In VFR flights, the aeronautical chart consists the basis of VFR navigation. One of the most common methods to navigate under VFR is by selecting, during the pre-flight planning procedure, the ground features, which are marked on the VFR chart and then seeking for them on the ground during the flight.

The VFR charts depict topographic features and other information of interest to pilots flying visually, such as major landmarks, terrain elevations, visual navigation routes, ground-based navigation aids, airports, rivers, cities, airspace boundaries, etc.
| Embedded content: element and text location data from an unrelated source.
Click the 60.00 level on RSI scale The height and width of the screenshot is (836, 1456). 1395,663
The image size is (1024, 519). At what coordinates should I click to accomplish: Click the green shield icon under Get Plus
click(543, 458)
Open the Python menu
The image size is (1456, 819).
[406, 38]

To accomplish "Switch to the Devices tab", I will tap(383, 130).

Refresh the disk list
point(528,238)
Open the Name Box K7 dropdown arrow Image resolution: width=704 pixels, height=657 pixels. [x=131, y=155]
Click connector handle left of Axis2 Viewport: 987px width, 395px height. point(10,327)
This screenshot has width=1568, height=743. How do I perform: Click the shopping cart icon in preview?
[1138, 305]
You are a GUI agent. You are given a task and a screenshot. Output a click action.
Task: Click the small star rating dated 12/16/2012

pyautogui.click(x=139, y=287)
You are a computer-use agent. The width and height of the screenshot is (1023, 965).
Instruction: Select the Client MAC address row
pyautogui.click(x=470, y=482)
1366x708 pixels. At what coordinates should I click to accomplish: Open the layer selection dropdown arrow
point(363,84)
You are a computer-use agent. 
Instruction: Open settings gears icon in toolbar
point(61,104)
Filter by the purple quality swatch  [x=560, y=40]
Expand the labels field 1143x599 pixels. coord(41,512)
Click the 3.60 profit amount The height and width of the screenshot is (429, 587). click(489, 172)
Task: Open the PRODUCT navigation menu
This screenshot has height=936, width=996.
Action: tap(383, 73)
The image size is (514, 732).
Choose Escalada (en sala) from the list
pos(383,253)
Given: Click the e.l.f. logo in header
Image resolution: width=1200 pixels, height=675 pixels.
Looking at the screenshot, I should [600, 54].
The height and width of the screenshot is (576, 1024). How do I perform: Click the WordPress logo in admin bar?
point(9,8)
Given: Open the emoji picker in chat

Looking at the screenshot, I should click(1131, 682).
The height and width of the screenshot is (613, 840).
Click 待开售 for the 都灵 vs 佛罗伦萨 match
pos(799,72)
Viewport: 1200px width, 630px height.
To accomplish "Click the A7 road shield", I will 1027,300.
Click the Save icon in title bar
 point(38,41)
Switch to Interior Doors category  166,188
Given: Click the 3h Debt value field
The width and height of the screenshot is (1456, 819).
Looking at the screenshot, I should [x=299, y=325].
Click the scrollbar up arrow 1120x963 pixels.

During VFR navigation, the cadets are usually instructed to hold the map oriented to the direction of flight, so that the surrounding topographic features can be easily identified, i.e. hold the map so that direction of flight is at the top (not North), also known as "track-up", so "right" on the map will correspond to "right" on the ground and map reading will be easier.

Using the chart “track-up”, gives the best situational awareness to the crew and it can also be useful to check if the aircraft is on the planned position by checking if the ground features coincide with your expectations.

Also, for convenience during flight, it is not necessary to hold the whole navigation chart, but it is preferred to hold only a a relevant with the trip part of the whole chart, so as not to reduce the pilot's field of view and handling effectiveness.

"North-up" map orientation is mainly suggested for flight planning.